_Aim of the task_
Turn the lines from the one containing "Expand the All classes dropdown" through the one containing "click(x=828, y=279)", both included, into a Markdown table with the columns Row and Record line. Skip blank lines and omit the pictures.

_Records to process_

§

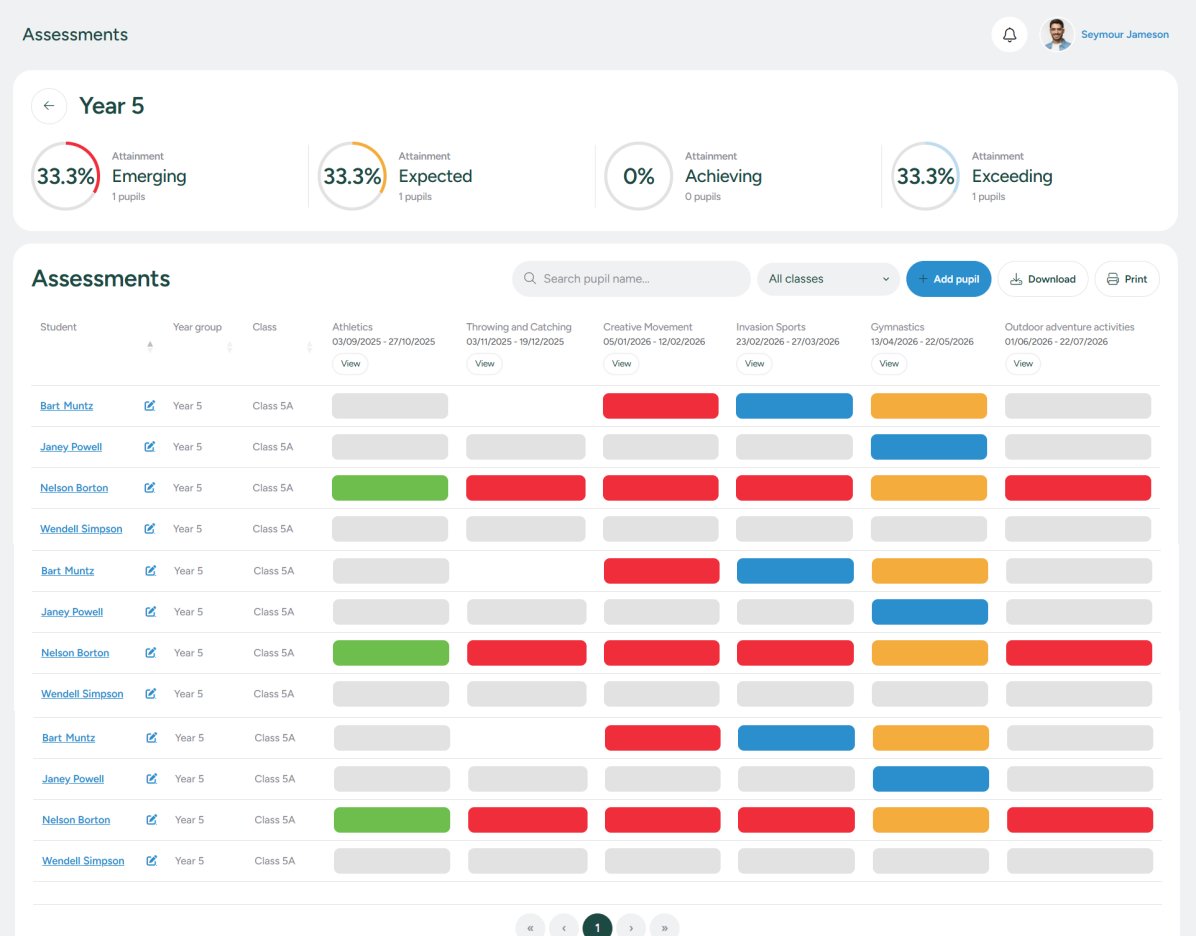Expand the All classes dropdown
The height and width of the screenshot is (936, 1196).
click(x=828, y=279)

§

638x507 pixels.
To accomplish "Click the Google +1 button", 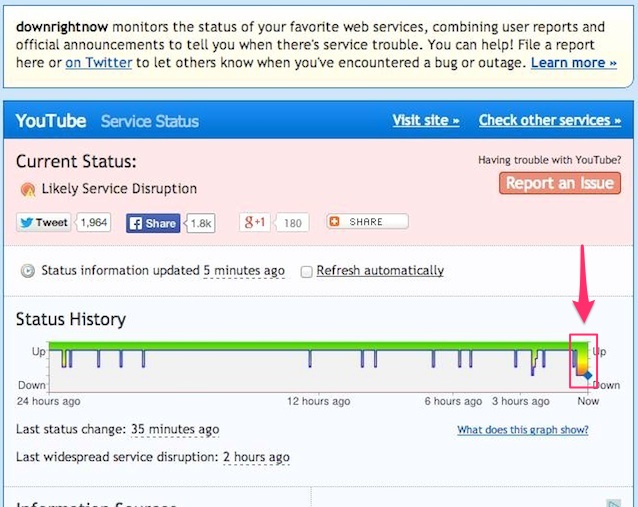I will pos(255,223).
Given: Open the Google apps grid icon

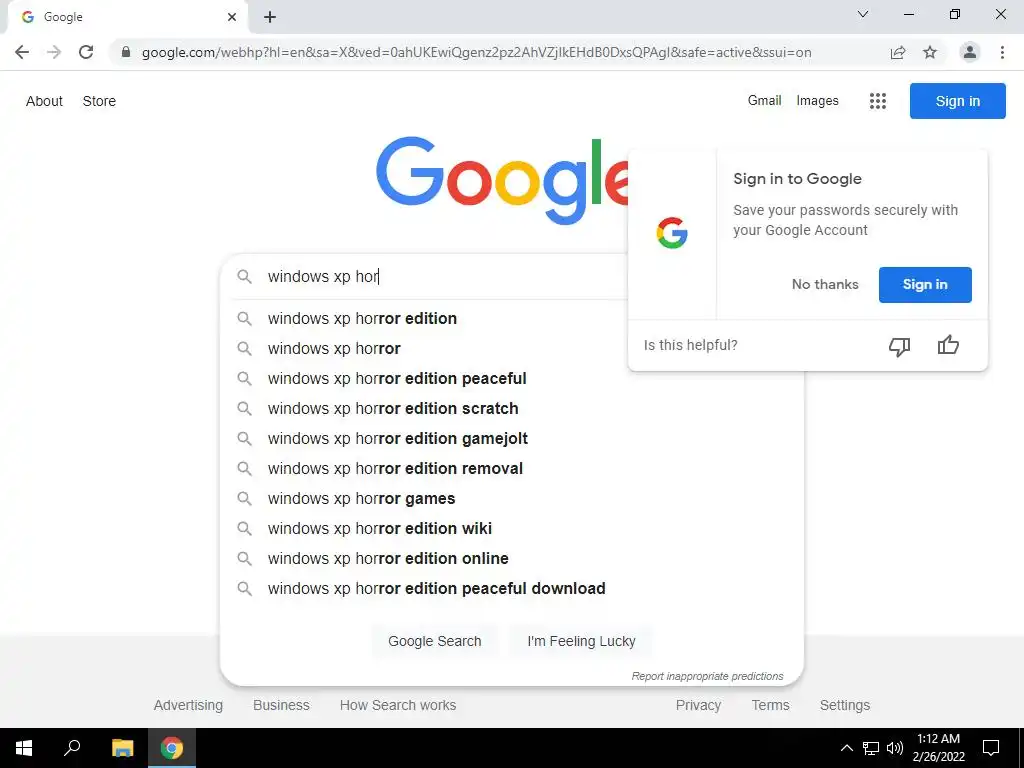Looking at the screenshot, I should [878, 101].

§

_Written solution_
| Row | Record line |
|---|---|
| 1 | Expand the All classes dropdown |
| 2 | The height and width of the screenshot is (936, 1196). |
| 3 | click(x=828, y=279) |